▶ Dataset entries:
=== Section Start ===
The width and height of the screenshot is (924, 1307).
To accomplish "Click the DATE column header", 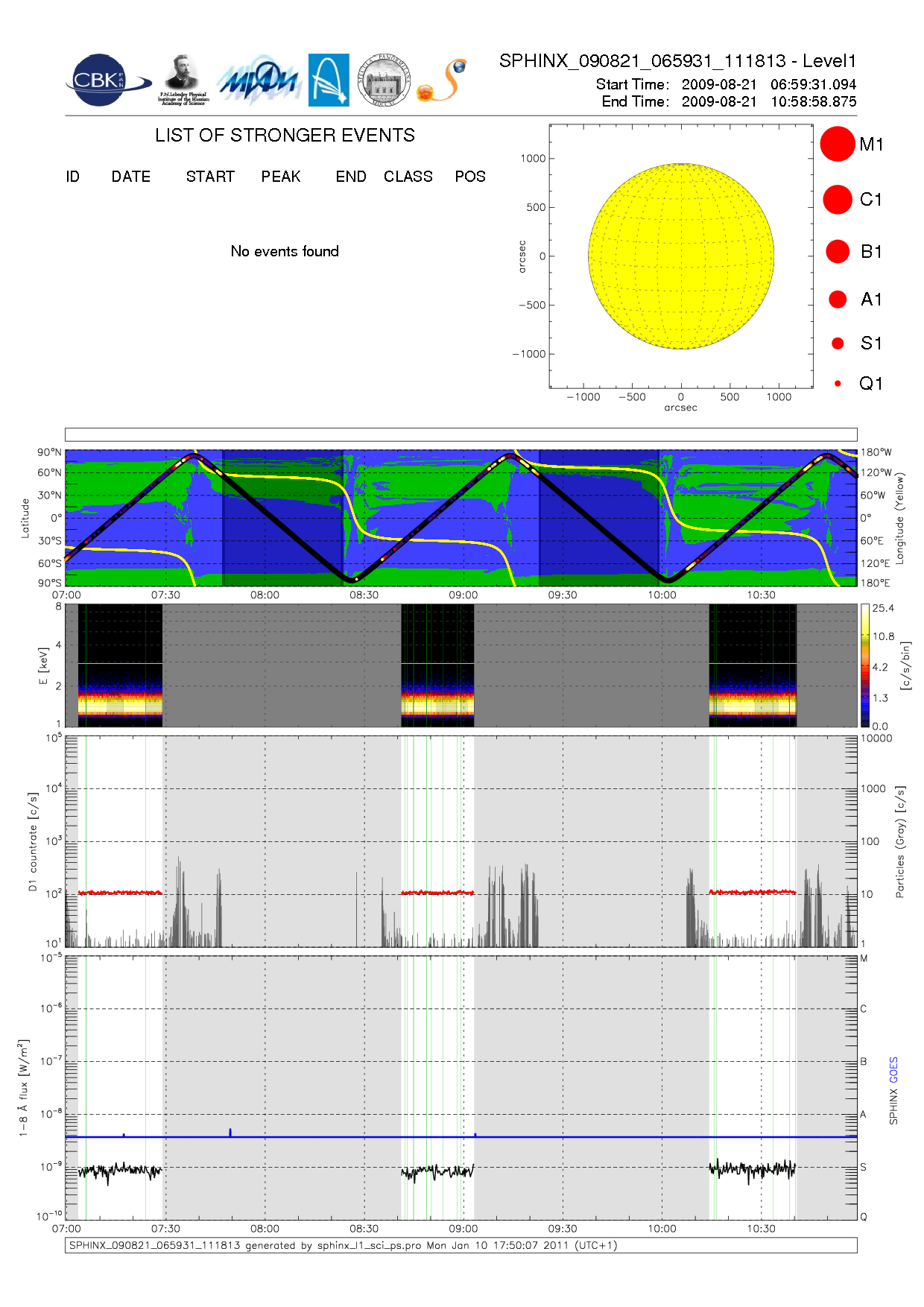I will (131, 177).
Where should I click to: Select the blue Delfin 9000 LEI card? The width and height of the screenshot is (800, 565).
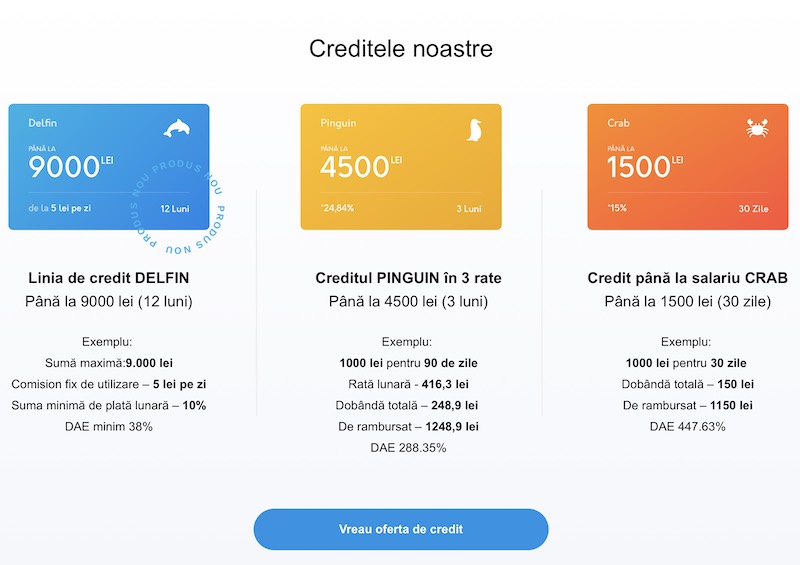point(109,167)
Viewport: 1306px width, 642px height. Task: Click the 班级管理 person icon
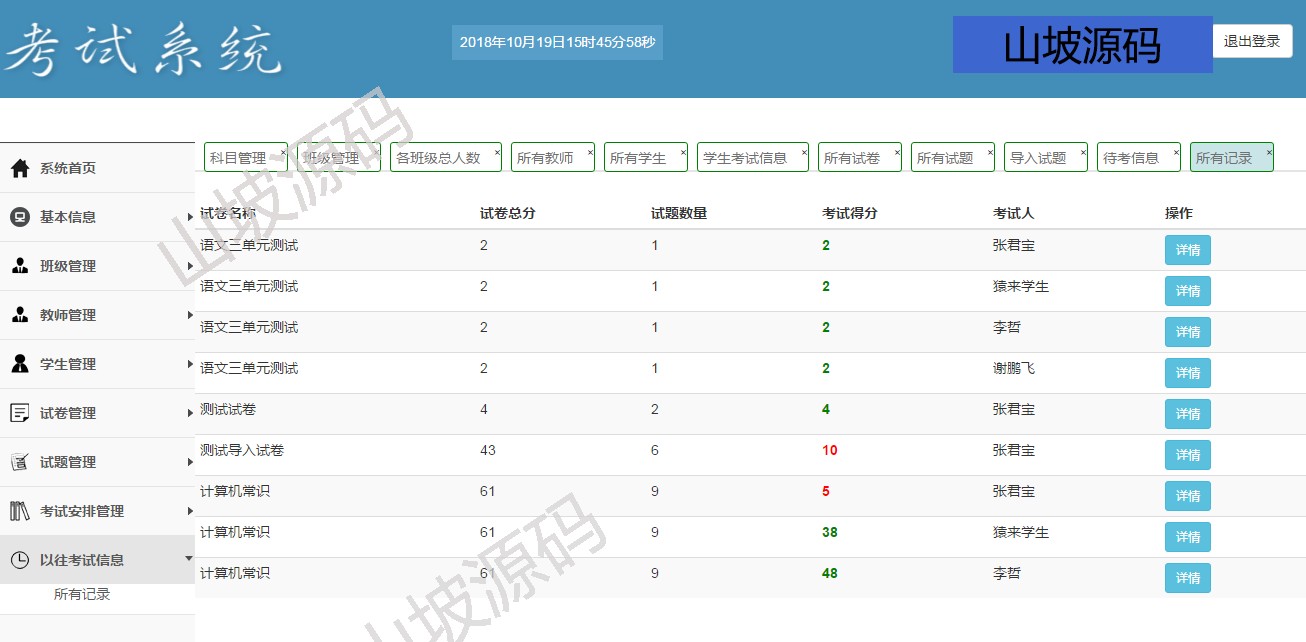19,266
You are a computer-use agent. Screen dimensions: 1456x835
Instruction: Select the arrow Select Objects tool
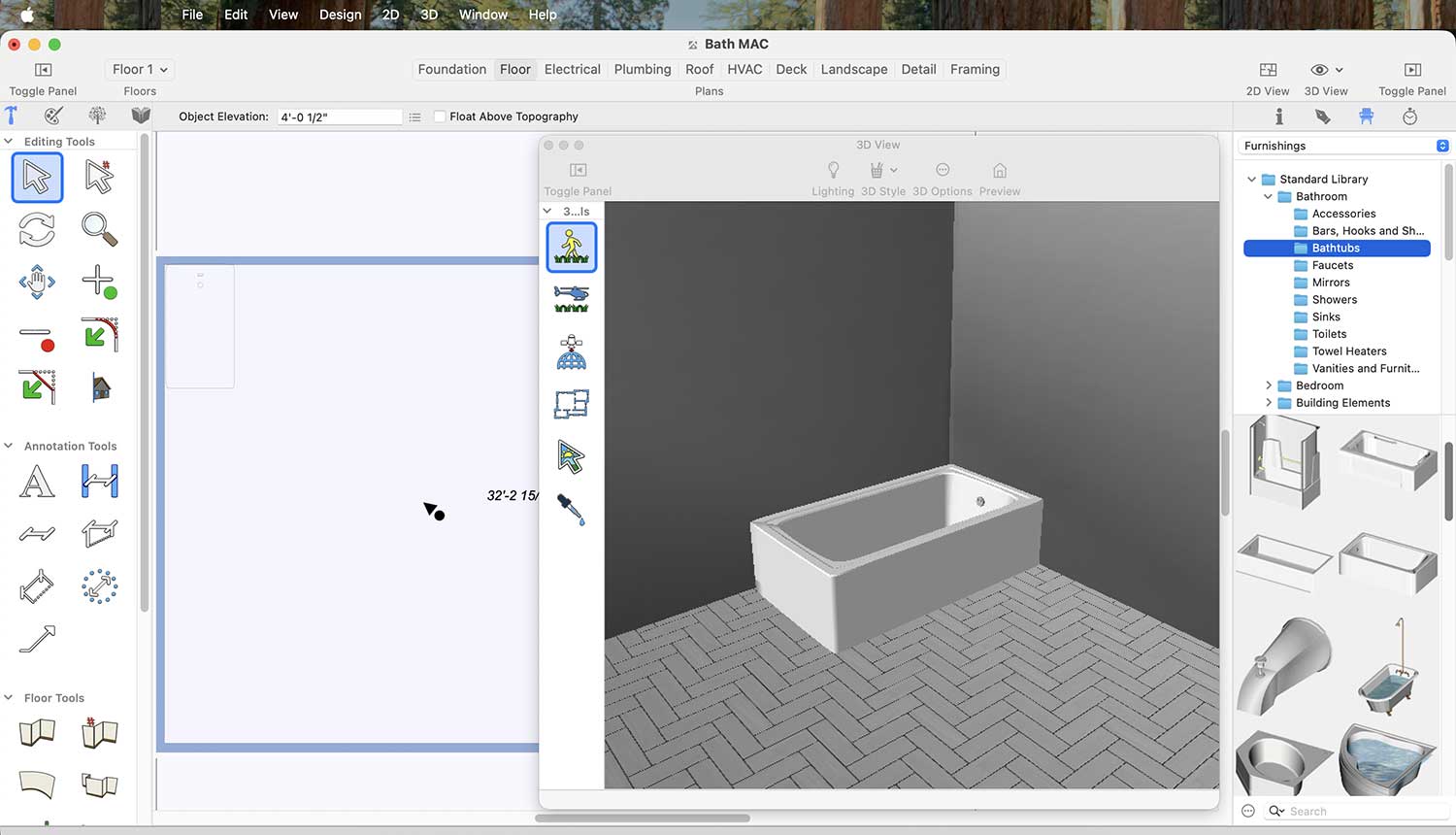pos(37,178)
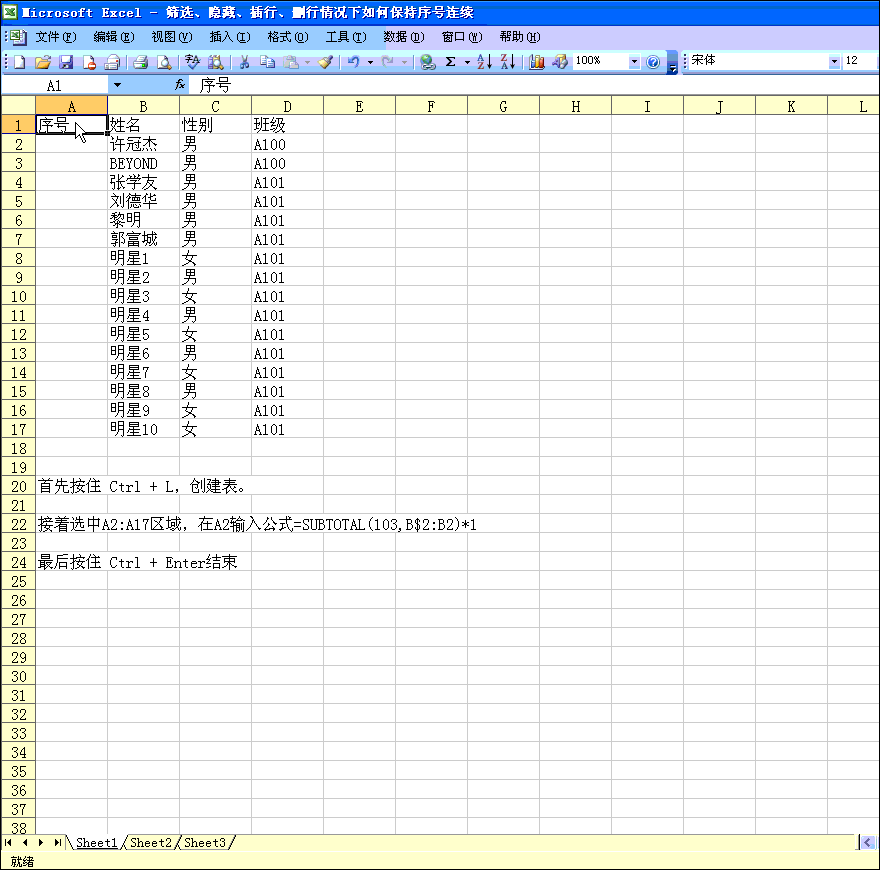Viewport: 880px width, 870px height.
Task: Select column D header
Action: pyautogui.click(x=287, y=106)
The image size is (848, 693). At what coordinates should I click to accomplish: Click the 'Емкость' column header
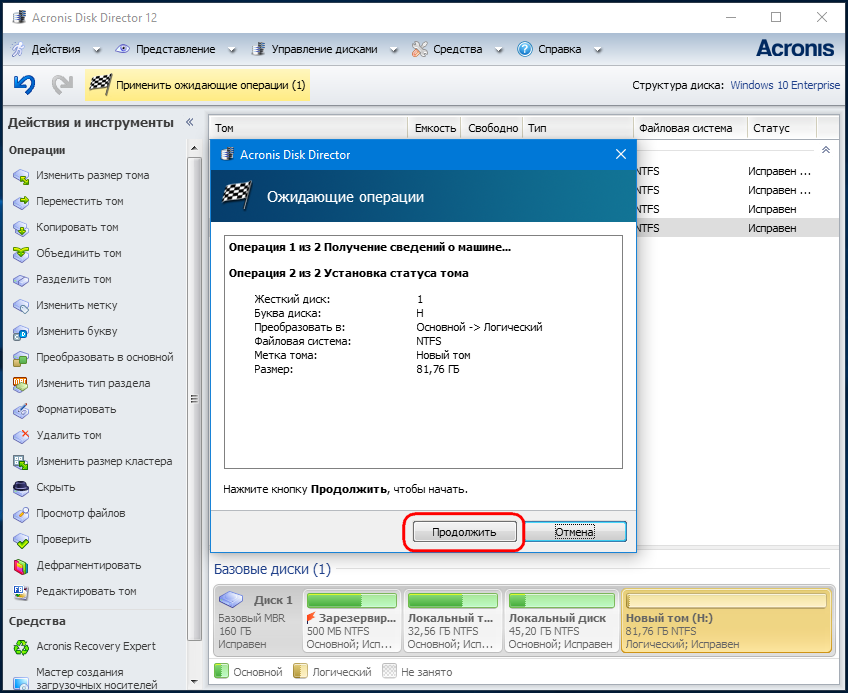coord(434,128)
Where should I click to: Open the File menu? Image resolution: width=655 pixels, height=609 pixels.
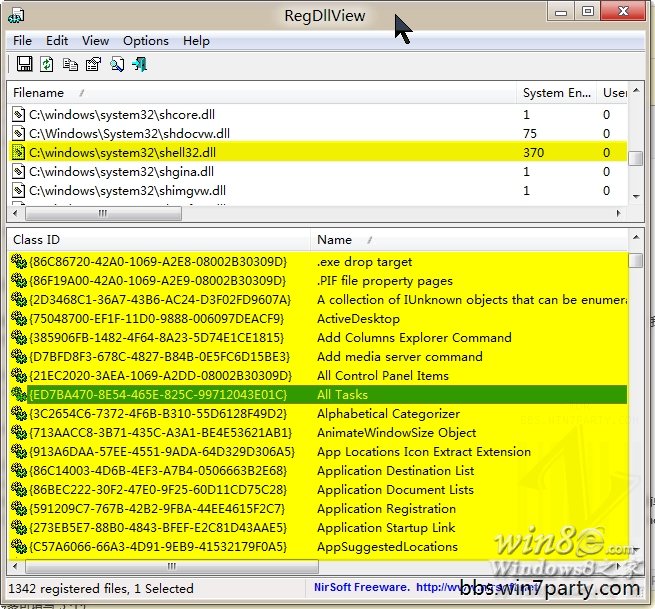pyautogui.click(x=23, y=41)
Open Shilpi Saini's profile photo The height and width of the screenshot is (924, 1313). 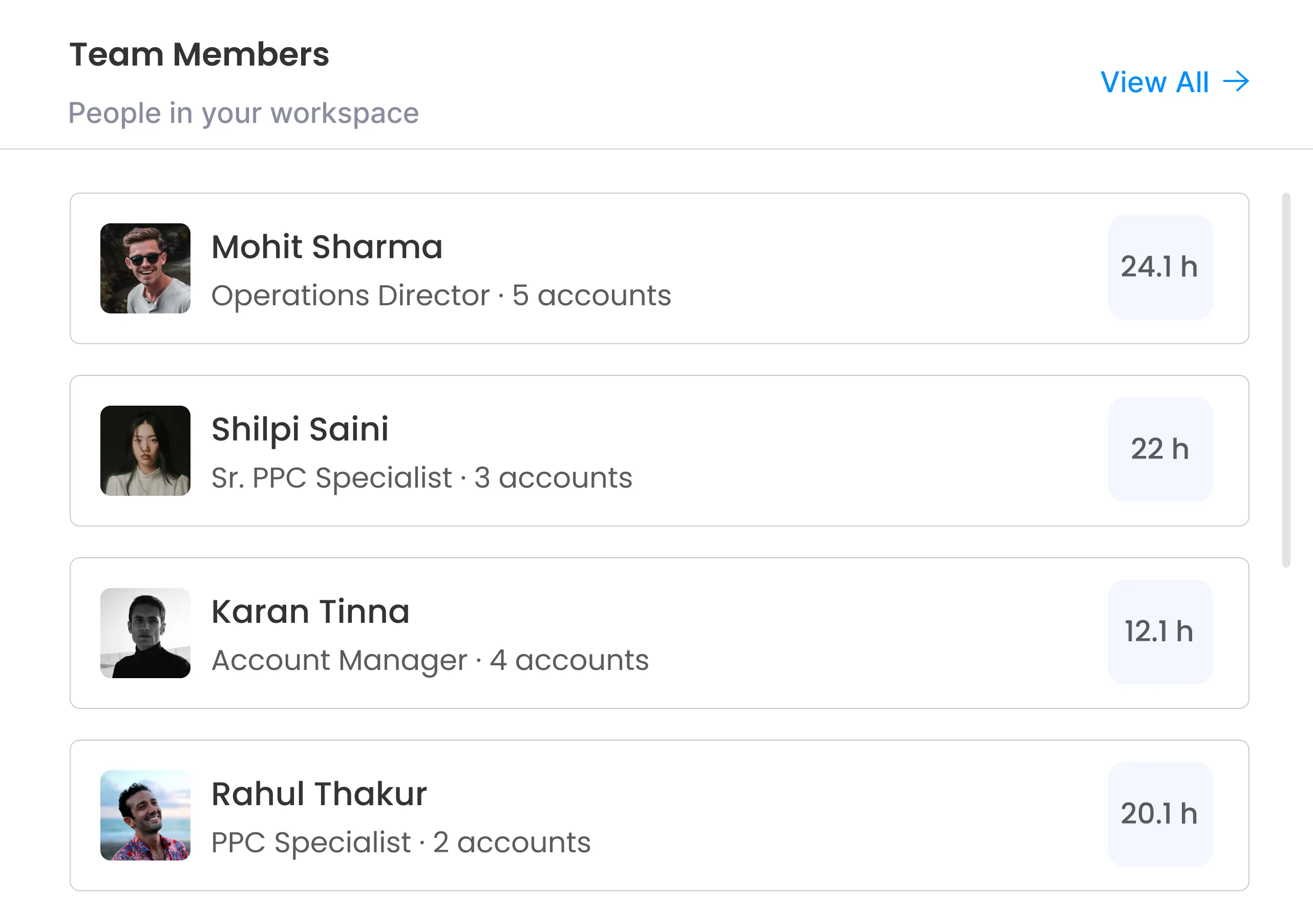[x=145, y=451]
=== Section End ===
▶ Work to be completed:
In the entries above, find the line containing "Where should I click to: Select" and the line containing "You are a computer-use"; give again exactly those two lines and every line between them, minus the pictures.

▶ Exercise answer:
Where should I click to: Select the blue Delfin 9000 LEI card? The width and height of the screenshot is (800, 565).
point(109,167)
Viewport: 1306px width, 642px height. Task: Click the 班级管理 person icon
19,266
You are a computer-use agent. Screen dimensions: 1456x835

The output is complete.